Records from a collection

::::::::

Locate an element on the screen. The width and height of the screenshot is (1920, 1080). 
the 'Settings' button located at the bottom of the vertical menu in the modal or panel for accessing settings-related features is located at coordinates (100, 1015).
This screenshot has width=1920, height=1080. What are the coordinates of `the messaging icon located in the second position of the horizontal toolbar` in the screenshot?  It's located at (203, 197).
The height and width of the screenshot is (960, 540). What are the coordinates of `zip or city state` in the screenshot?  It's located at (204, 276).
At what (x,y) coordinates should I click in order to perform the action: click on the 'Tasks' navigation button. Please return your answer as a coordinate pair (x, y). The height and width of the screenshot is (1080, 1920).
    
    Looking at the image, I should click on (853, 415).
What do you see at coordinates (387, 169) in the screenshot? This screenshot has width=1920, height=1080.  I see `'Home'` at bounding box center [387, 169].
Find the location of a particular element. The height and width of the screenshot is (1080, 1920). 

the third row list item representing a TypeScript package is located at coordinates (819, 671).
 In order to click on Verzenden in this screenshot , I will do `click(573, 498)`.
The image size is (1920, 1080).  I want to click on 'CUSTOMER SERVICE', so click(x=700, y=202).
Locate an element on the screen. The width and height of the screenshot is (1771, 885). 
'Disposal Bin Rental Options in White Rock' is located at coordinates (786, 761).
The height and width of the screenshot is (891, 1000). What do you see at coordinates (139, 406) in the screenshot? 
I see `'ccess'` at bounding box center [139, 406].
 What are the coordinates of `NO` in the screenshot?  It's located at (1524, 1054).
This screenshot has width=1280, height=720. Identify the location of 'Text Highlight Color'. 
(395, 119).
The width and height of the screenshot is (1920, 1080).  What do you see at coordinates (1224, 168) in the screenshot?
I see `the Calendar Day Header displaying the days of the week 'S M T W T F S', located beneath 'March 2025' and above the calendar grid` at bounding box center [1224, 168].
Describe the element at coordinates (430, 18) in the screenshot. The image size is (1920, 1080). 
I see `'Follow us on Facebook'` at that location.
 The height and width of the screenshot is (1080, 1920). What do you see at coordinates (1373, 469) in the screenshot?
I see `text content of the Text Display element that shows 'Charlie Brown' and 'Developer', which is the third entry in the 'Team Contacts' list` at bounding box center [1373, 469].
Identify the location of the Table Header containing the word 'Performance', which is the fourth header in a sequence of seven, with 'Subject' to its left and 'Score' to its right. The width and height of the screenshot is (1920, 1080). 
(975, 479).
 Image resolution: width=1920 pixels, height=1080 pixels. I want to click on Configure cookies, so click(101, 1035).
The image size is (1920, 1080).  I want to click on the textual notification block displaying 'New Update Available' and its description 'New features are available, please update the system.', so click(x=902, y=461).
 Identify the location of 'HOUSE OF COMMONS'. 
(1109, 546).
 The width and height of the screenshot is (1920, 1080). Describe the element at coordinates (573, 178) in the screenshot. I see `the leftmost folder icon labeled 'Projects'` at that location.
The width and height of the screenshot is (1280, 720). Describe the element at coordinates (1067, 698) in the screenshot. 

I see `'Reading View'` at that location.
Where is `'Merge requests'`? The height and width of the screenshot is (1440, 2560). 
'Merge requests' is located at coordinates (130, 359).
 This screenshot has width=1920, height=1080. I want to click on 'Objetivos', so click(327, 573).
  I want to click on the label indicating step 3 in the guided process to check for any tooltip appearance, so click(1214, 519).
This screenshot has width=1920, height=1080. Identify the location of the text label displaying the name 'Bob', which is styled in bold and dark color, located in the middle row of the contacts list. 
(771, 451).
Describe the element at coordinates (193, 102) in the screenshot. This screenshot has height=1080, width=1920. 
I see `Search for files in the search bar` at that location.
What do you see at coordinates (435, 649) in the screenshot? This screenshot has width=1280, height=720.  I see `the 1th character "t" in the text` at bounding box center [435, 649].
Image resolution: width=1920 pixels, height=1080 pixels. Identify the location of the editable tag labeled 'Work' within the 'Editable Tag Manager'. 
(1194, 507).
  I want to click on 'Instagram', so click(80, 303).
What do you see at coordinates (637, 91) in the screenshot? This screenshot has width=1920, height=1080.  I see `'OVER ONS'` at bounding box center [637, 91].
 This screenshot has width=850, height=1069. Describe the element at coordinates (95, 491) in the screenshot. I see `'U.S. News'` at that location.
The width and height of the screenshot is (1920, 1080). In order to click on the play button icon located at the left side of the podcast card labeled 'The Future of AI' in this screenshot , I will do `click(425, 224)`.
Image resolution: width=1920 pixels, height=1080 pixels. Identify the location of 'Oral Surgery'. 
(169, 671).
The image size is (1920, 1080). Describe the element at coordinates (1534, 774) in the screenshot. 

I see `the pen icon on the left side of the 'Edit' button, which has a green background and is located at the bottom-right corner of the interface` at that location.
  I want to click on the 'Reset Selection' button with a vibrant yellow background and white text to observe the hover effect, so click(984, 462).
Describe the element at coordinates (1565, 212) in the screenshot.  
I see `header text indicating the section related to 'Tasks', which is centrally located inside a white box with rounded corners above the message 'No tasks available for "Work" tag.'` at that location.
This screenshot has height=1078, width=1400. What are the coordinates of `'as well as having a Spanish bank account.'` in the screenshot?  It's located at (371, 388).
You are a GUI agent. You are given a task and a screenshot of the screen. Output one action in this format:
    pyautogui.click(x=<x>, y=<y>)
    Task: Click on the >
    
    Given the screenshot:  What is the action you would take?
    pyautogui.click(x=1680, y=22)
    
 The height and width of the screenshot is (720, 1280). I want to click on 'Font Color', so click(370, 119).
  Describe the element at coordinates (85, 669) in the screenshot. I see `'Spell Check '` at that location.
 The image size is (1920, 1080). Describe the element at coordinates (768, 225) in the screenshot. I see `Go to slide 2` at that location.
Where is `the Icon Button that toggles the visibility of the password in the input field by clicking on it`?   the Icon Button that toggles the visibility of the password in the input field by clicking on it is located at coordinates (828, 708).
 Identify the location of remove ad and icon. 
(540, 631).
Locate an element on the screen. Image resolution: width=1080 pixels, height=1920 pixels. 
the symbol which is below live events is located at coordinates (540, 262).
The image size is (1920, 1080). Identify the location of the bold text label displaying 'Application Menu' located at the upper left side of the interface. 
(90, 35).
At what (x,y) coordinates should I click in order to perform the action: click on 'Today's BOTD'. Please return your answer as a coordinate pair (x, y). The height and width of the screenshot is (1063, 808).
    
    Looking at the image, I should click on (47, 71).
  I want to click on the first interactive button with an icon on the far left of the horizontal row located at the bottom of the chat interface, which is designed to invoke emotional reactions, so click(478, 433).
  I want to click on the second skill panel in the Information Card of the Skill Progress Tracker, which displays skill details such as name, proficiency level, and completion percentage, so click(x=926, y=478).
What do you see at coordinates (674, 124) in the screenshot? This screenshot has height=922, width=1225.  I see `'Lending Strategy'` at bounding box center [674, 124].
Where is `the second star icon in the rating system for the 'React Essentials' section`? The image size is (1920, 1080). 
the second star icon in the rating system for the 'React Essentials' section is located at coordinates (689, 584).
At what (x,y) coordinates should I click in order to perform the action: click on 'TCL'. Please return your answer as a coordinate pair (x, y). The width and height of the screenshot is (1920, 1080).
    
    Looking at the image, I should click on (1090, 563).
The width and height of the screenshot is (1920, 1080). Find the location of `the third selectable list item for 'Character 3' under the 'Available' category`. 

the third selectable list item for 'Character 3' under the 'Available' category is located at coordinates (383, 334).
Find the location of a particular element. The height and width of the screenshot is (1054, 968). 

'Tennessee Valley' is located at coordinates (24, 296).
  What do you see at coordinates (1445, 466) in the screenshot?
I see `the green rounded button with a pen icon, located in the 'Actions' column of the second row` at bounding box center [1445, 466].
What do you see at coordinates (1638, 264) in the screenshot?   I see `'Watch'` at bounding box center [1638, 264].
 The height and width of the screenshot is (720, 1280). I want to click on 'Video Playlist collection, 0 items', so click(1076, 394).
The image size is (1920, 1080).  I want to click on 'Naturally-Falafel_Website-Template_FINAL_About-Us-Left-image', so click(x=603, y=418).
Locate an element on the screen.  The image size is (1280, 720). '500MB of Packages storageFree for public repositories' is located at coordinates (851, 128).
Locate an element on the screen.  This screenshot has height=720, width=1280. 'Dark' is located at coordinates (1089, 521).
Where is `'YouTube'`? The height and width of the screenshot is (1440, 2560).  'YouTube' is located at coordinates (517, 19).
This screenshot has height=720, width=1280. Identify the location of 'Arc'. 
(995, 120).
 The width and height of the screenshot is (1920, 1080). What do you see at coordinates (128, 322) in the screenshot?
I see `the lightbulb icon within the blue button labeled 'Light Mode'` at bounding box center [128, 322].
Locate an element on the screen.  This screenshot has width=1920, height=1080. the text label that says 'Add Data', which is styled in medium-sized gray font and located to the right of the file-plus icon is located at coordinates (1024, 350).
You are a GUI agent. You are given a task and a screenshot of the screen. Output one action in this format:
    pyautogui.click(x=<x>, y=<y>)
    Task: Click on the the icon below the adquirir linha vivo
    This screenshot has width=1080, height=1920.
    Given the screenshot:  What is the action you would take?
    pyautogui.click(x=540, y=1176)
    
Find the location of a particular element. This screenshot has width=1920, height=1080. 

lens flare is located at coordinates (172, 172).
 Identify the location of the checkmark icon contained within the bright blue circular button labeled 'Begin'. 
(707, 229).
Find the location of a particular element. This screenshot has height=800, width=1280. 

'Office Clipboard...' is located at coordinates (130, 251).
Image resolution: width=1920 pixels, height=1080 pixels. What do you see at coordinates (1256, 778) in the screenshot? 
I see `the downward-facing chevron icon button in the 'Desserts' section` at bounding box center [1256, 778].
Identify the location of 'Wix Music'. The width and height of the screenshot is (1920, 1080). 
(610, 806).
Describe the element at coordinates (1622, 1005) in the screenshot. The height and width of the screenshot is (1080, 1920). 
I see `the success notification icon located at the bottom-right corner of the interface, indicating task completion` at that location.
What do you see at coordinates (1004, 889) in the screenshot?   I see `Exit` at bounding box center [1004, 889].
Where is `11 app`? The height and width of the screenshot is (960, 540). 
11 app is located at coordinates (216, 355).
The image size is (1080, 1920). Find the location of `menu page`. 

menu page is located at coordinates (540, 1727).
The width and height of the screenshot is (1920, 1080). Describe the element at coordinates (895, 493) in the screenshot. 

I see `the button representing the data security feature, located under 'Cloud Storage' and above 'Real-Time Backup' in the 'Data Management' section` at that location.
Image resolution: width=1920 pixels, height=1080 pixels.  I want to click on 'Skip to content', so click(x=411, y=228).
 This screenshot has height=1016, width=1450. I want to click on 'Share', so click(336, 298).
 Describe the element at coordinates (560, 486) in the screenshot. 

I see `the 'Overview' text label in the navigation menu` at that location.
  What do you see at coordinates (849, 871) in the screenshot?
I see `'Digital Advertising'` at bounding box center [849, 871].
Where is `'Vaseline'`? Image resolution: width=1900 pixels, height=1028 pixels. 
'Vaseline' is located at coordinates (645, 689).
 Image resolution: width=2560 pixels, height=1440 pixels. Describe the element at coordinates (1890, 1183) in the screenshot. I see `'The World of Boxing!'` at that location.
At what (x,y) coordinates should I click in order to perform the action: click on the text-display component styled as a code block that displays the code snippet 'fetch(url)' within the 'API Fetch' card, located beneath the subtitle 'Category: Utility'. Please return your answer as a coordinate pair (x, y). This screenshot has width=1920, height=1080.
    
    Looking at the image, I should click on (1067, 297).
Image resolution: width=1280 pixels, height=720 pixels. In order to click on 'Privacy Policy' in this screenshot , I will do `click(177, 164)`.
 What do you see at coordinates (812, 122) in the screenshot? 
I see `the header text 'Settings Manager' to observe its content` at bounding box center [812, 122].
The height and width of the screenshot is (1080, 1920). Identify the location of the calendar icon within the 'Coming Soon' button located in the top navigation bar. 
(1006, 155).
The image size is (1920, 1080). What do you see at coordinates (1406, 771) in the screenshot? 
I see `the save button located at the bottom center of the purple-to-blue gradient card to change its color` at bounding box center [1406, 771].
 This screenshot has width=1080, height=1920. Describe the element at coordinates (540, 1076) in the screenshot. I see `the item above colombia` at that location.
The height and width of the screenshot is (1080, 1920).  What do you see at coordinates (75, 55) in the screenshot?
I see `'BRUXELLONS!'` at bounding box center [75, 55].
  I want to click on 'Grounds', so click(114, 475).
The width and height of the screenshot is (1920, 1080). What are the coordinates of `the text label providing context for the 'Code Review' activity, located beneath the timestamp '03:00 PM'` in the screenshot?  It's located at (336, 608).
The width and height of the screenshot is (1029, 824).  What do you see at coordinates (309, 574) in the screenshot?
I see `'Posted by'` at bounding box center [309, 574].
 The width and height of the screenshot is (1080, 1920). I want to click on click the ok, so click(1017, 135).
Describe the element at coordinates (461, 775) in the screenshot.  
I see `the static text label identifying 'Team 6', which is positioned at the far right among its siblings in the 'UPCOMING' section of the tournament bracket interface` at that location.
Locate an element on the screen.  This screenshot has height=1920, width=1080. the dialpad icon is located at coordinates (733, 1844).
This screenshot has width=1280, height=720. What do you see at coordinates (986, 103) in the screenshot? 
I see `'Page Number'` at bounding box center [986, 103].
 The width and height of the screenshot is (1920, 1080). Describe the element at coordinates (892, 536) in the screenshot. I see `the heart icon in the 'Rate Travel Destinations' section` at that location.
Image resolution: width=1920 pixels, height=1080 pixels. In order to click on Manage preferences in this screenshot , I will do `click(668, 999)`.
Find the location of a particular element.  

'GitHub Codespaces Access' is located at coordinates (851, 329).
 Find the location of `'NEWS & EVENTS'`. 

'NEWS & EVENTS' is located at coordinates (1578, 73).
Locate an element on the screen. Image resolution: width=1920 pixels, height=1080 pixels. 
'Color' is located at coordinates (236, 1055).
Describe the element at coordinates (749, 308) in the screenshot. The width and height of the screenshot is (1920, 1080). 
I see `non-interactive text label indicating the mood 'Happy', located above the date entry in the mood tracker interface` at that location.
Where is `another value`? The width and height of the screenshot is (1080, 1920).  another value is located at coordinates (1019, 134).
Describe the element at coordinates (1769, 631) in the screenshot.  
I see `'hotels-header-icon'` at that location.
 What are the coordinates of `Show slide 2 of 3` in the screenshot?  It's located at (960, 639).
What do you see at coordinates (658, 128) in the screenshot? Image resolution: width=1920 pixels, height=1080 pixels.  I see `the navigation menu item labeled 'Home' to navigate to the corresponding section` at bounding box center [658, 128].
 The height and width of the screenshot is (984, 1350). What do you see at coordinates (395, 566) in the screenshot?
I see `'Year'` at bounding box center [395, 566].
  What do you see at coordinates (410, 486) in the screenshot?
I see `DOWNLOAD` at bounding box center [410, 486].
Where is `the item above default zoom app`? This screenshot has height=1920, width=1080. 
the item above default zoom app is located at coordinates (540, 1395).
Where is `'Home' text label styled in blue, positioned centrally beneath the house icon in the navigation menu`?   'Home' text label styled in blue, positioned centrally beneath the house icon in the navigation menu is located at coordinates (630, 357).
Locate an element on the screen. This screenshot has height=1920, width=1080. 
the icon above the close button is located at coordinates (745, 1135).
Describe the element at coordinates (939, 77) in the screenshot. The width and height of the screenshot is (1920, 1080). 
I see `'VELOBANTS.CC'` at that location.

::::::::

Stated goal = Give the stretch of lines from the one containing "What do you see at coordinates (812, 122)" through the one containing "static text label" as a Markdown table with the columns Number and Line. Leave out any blank lines.

Answer =
| Number | Line |
|---|---|
| 1 |  What do you see at coordinates (812, 122) in the screenshot?  |
| 2 | I see `the header text 'Settings Manager' to observe its content` at bounding box center [812, 122]. |
| 3 | The height and width of the screenshot is (1080, 1920). Identify the location of the calendar icon within the 'Coming Soon' button located in the top navigation bar.  |
| 4 | (1006, 155). |
| 5 | The image size is (1920, 1080). What do you see at coordinates (1406, 771) in the screenshot?  |
| 6 | I see `the save button located at the bottom center of the purple-to-blue gradient card to change its color` at bounding box center [1406, 771]. |
| 7 |  This screenshot has width=1080, height=1920. Describe the element at coordinates (540, 1076) in the screenshot. I see `the item above colombia` at that location. |
| 8 | The height and width of the screenshot is (1080, 1920).  What do you see at coordinates (75, 55) in the screenshot? |
| 9 | I see `'BRUXELLONS!'` at bounding box center [75, 55]. |
| 10 |   I want to click on 'Grounds', so click(114, 475). |
| 11 | The width and height of the screenshot is (1920, 1080). What are the coordinates of `the text label providing context for the 'Code Review' activity, located beneath the timestamp '03:00 PM'` in the screenshot?  It's located at (336, 608). |
| 12 | The width and height of the screenshot is (1029, 824).  What do you see at coordinates (309, 574) in the screenshot? |
| 13 | I see `'Posted by'` at bounding box center [309, 574]. |
| 14 |  The width and height of the screenshot is (1080, 1920). I want to click on click the ok, so click(1017, 135). |
| 15 | Describe the element at coordinates (461, 775) in the screenshot.   |
| 16 | I see `the static text label identifying 'Team 6', which is positioned at the far right among its siblings in the 'UPCOMING' section of the tournament bracket interface` at that location. |